Godfrey Hirst, whose offer needs 75 per cent shareholder support at a September meeting, could walk away if it found something during due diligence it did not like.
"The purpose of due diligence is to examine the business and see whether it is as represented and whether there are any issues there that you weren't aware of," Walsh said.
After due diligence and assuming approval from the Commerce Commission and Australian Competition and Consumer Commission was secured, Godfrey Hirst would review its position.
Its "fully priced and fully funded" offer was fair to shareholders, staff and Feltex creditors, including ANZ to which Feltex owed $128 million, Walsh said.
With more than 40 years of making carpets, Godfrey Hirst was best placed to improve Feltex and provide continuing investment. Mr Walsh said any decision on potential mill closures or job cuts could be months away.
Feltex shares, sold for $1.70 each in a June 2004 float, yesterday closed up 0.1c at 12.1c.
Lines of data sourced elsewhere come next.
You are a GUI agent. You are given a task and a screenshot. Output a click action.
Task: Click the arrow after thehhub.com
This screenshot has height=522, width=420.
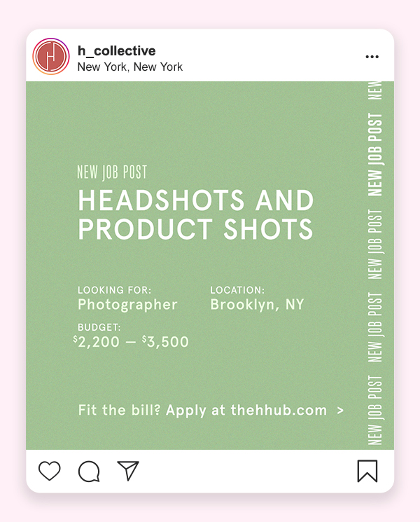pos(340,411)
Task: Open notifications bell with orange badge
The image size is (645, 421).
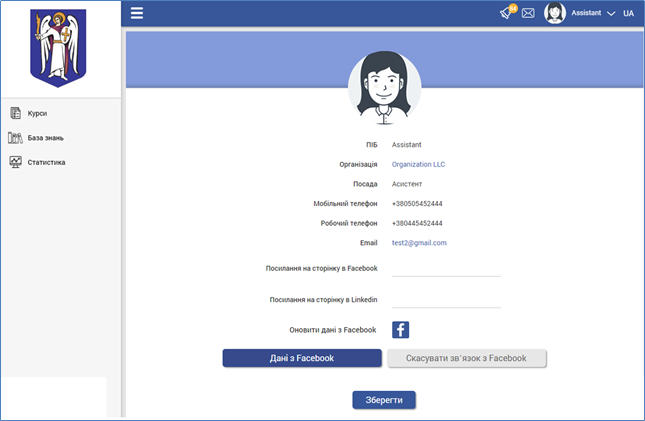Action: [508, 13]
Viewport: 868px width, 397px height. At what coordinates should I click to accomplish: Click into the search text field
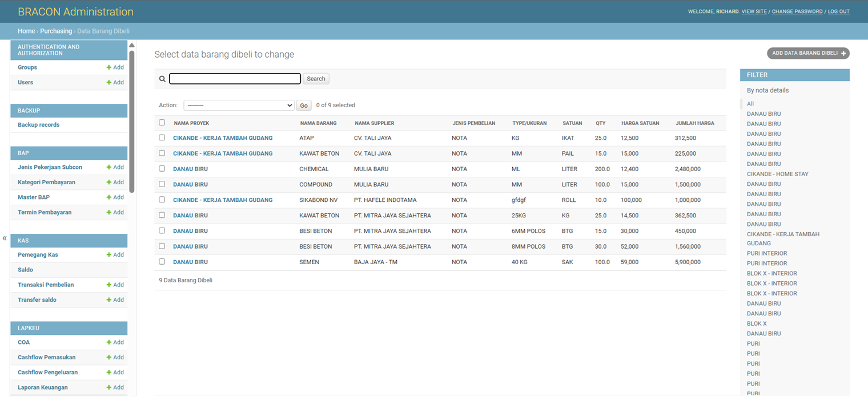(235, 79)
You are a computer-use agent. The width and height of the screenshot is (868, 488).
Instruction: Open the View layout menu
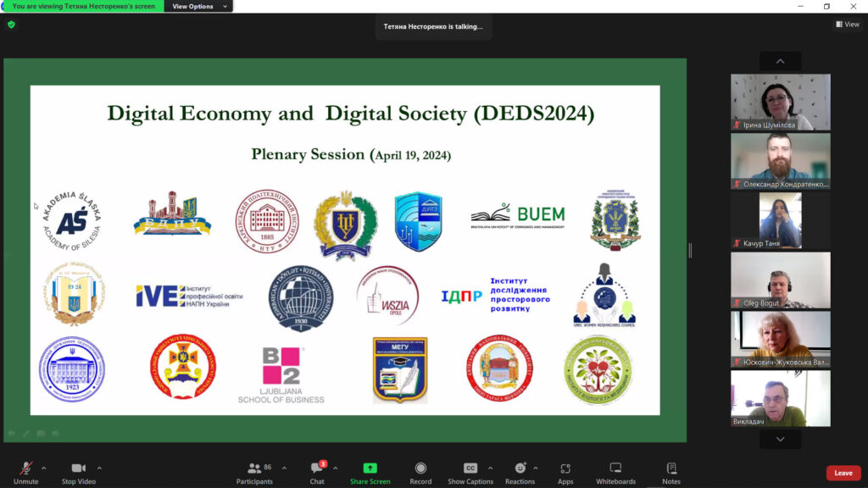pos(847,25)

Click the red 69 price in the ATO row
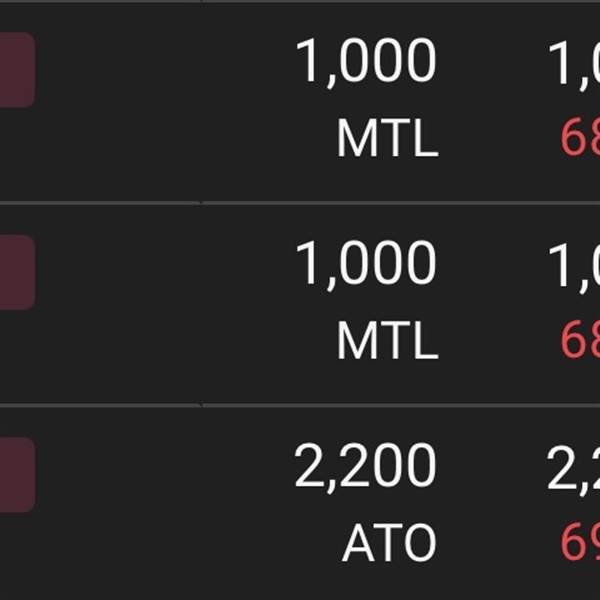(x=580, y=543)
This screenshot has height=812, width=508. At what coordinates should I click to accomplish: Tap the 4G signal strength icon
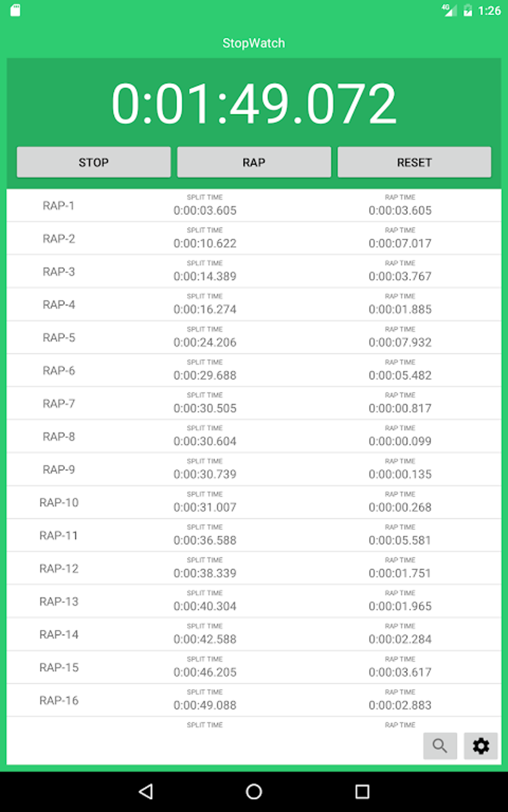[x=449, y=10]
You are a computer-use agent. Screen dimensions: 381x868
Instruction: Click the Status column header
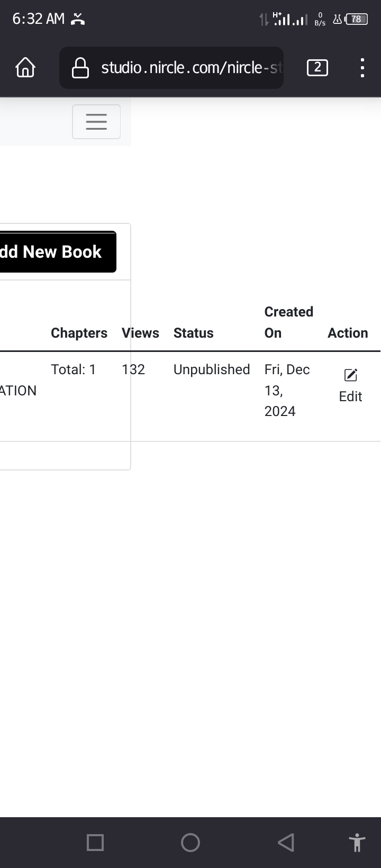coord(193,333)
The Turners hope to raise up to $40 million, with the support of other investors, to inject into Feltex. Their plan would mean that Feltex remained listed, giving shareholders the chance to share in its future.
Judy Attenberger, National Distribution Union's national textile secretary, said the Sleepyhead proposal was hard to judge at this point. The union represents about 700 of Feltex's 890 New Zealand staff.
"People are saying they (Sleepyhead) would be the preferred option because Feltex would stay on the sharemarket. But longer-term where would it leave the employees? If you raise enough money just to keep the place going, is that going to be enough to sustain it over the long haul?"